To do: Reproduce each of the entries below verbatim, omitting the pictures.

Material provided:
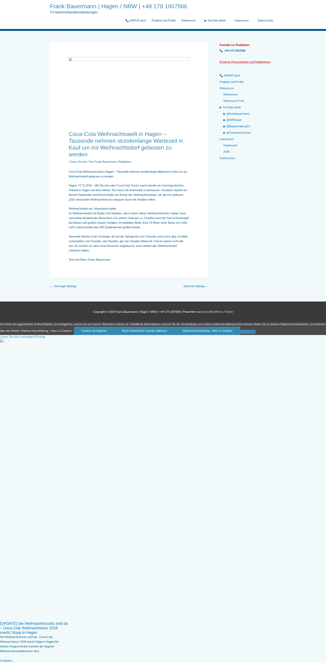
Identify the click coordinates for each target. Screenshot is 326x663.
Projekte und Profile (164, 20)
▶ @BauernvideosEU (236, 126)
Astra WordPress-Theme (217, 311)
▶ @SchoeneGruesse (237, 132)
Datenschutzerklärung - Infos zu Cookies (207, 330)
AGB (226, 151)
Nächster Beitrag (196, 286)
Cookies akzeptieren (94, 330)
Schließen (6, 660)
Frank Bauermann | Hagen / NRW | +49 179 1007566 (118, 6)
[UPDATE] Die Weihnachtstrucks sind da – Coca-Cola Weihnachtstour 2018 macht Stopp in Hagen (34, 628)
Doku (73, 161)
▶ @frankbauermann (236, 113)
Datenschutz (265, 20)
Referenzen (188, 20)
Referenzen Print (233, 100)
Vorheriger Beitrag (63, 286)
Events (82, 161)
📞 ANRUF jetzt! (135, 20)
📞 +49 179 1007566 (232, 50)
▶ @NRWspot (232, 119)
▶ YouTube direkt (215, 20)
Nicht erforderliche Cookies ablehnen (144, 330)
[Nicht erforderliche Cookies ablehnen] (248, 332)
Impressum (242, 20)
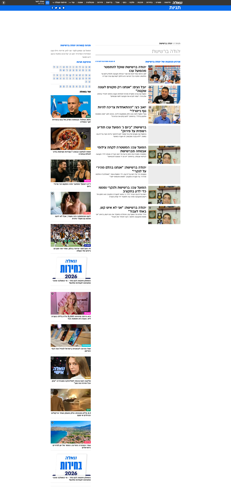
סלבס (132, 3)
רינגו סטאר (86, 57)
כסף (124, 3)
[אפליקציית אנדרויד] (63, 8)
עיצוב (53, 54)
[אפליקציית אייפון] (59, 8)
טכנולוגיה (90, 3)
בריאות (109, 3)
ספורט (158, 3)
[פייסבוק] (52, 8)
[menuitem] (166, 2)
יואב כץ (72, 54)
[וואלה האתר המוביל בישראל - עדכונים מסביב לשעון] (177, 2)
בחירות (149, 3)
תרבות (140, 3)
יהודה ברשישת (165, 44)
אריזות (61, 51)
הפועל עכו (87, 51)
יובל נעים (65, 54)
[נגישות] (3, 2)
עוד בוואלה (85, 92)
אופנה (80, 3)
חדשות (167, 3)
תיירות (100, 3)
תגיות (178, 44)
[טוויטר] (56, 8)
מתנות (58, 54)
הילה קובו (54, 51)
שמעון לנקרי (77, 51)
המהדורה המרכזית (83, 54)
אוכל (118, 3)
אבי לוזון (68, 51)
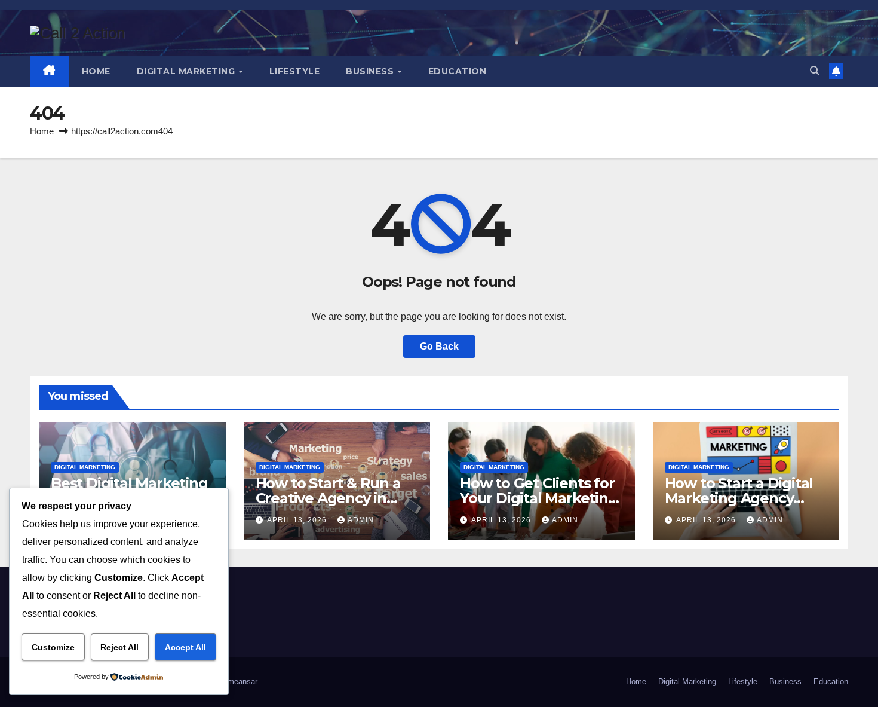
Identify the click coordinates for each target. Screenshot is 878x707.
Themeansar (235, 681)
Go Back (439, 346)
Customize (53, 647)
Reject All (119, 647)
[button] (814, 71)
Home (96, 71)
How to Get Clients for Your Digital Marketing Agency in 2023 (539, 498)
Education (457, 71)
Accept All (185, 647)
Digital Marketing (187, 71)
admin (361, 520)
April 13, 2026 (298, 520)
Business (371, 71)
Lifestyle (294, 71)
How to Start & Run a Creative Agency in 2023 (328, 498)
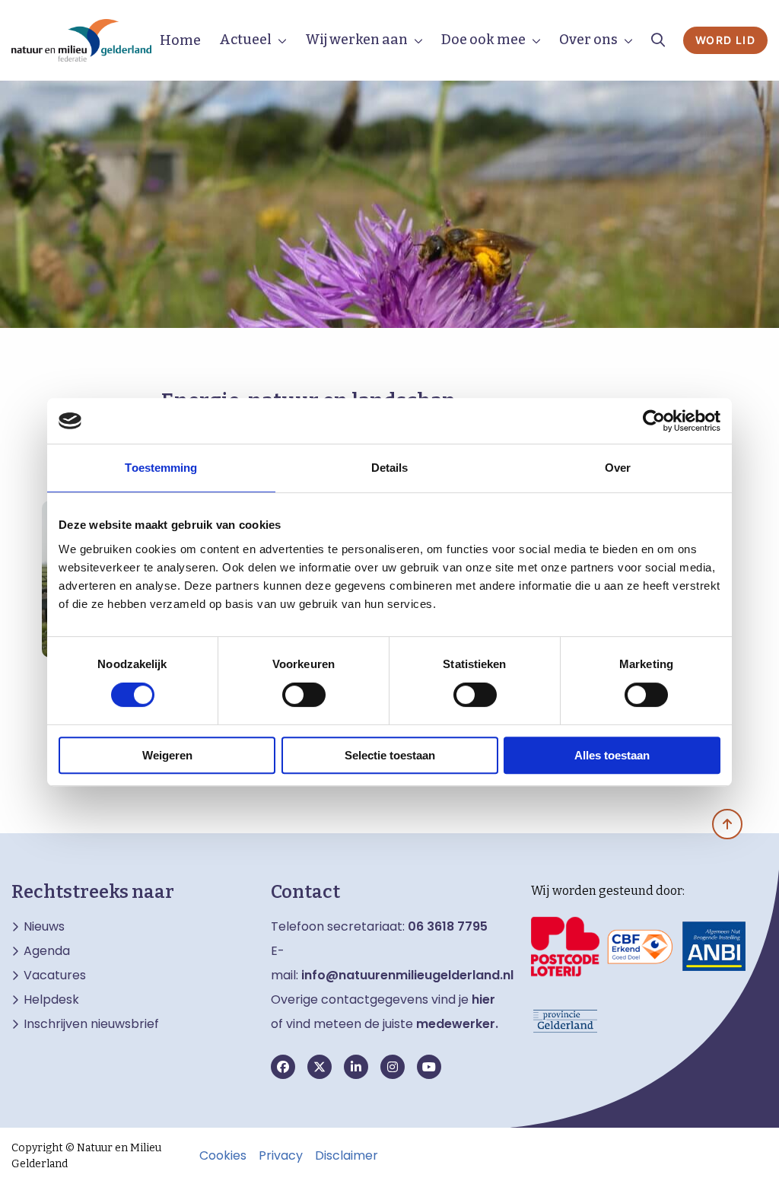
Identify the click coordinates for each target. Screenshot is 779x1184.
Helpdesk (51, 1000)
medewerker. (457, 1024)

Answer to this exercise:
Identify the click coordinates for each target. Screenshot is 326x663.
Projekte und Profile (164, 20)
▶ @BauernvideosEU (236, 126)
Astra WordPress-Theme (217, 311)
▶ @SchoeneGruesse (237, 132)
Datenschutzerklärung - Infos zu Cookies (207, 330)
AGB (226, 151)
Nächster Beitrag (196, 286)
Cookies akzeptieren (94, 330)
Schließen (6, 660)
Frank Bauermann | Hagen / NRW | +49 179 1007566 (118, 6)
[UPDATE] Die Weihnachtstrucks sind da – Coca-Cola Weihnachtstour 2018 macht Stopp in Hagen (34, 628)
Doku (73, 161)
▶ @frankbauermann (236, 113)
Datenschutz (265, 20)
Referenzen (188, 20)
Referenzen Print (233, 100)
Vorheriger Beitrag (63, 286)
Events (82, 161)
📞 ANRUF jetzt! (135, 20)
📞 +49 179 1007566 (232, 50)
▶ @NRWspot (232, 119)
▶ YouTube direkt (215, 20)
Nicht erforderliche Cookies ablehnen (144, 330)
[Nicht erforderliche Cookies ablehnen] (248, 332)
Impressum (242, 20)
סלבס (132, 3)
רינגו סטאר (86, 57)
כסף (124, 3)
[אפליקציית אנדרויד] (63, 8)
עיצוב (53, 54)
[אפליקציית אייפון] (59, 8)
טכנולוגיה (90, 3)
בריאות (109, 3)
ספורט (158, 3)
[פייסבוק] (52, 8)
[menuitem] (166, 2)
יואב כץ (72, 54)
[וואלה האתר המוביל בישראל - עדכונים מסביב לשעון] (177, 2)
בחירות (149, 3)
תרבות (140, 3)
יהודה ברשישת (165, 44)
אריזות (61, 51)
הפועל עכו (87, 51)
יובל נעים (65, 54)
[נגישות] (3, 2)
עוד בוואלה (85, 92)
אופנה (80, 3)
חדשות (167, 3)
תיירות (100, 3)
תגיות (178, 44)
[טוויטר] (56, 8)
מתנות (58, 54)
הילה קובו (54, 51)
שמעון לנקרי (77, 51)
המהדורה המרכזית (83, 54)
אוכל (118, 3)
אבי לוזון (68, 51)
Identify the click coordinates for each target. Screenshot is 878x707.
Themeansar (235, 681)
Go Back (439, 346)
Customize (53, 647)
Reject All (119, 647)
[button] (814, 71)
Home (96, 71)
How to Get Clients for Your Digital Marketing Agency in 2023 (539, 498)
Education (457, 71)
Accept All (185, 647)
Digital Marketing (187, 71)
admin (361, 520)
April 13, 2026 (298, 520)
Business (371, 71)
Lifestyle (294, 71)
How to Start & Run a Creative Agency in 2023 (328, 498)
Identify the click coordinates for each target. Screenshot is 779x1184.
Helpdesk (51, 1000)
medewerker. (457, 1024)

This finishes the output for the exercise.